Don’t expect the House to go along with the Senate on this. Opponents such as Sen. John Thune, R-South Dakota, said the Senate’s vote later Wednesday on a measure reversing the Federal Communications Commission’s decision that scrapped the “net neutrality” rule amounted to “political theater” with no prospects of approval by the GOP-controlled House.
Net neutrality prevented providers such as AT&T, Comcast and Verizon from interfering with internet traffic and favoring their own sites and apps.
Telecommunications companies lobbied hard to overturn the 2015 rule, saying it discouraged investment and innovation.
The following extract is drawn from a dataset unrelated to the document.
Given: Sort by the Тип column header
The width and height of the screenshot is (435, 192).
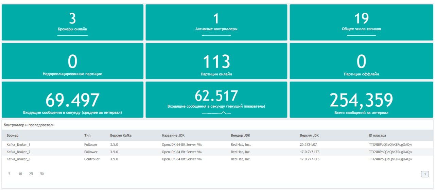Looking at the screenshot, I should point(87,136).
The FCC said in repealing it last December that it was simply restoring the “light-touch framework” that has governed the internet for most of its existence.
But the move has stirred fears among consumer advocates that cable and phone giants will be free to block access to services they don’t like or set up “fast lanes” for preferred services — in turn, relegating everyone else to “slow lanes.”
Thune urged Democrats to work with him on a plan that he said would incorporate the net neutrality principles they desire without onerous regulation that he said made it harder to connect more Americans to the internet and to upgrade service.
He said the internet thrived long before the Obama administration stepped in, and he predicted that when the Trump administration’s rule scrapping net neutrality goes into effect in June, consumers won’t notice a change in service.
“That’s what we’re going back to: rules that were in place for two decades under a light-touch regulatory approach that allowed the internet to explode and prosper and grow,” Thune said.
Democrats were undeterred. They saw their effort as something that will energize young voters who value unfettered access to the internet.
“This is our chance, our best chance to make sure the internet stays accessible and affordable to all Americans,” said Senate Minority Leader Chuck Schumer, D-N.Y., before the vote.